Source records
================================
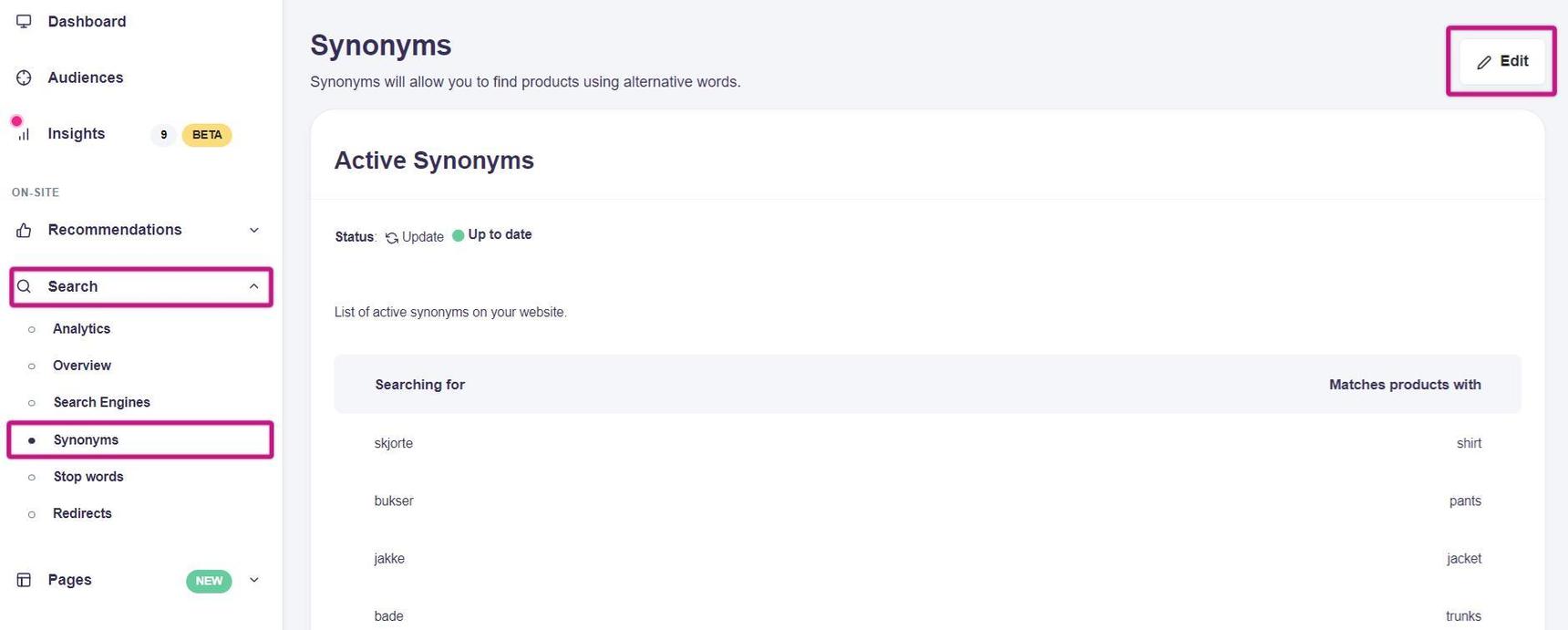Click the Update status link
The image size is (1568, 630).
pyautogui.click(x=422, y=237)
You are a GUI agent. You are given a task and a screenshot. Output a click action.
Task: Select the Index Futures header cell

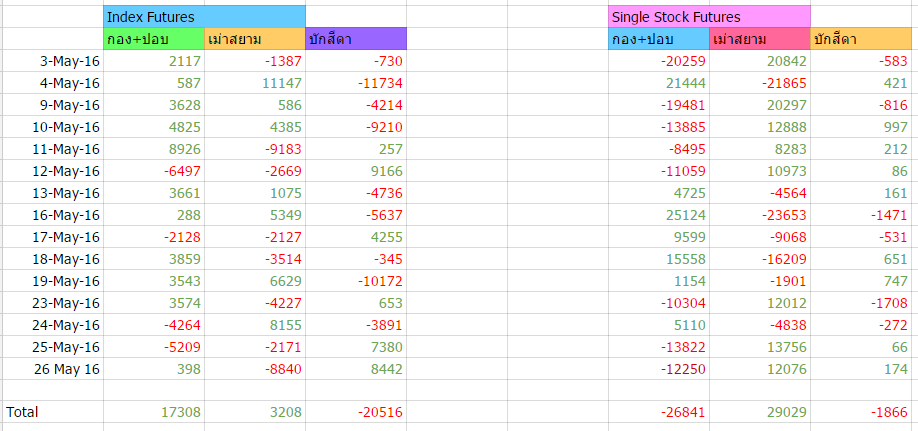[x=204, y=17]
================================
Omitting all pictures, retype exactly the lines from the line containing "You are a GUI" down to the last line above, both ends included.

You are a GUI agent. You are given a task and a screenshot. Output a click action.
Task: Select the Index Futures header cell

[x=204, y=17]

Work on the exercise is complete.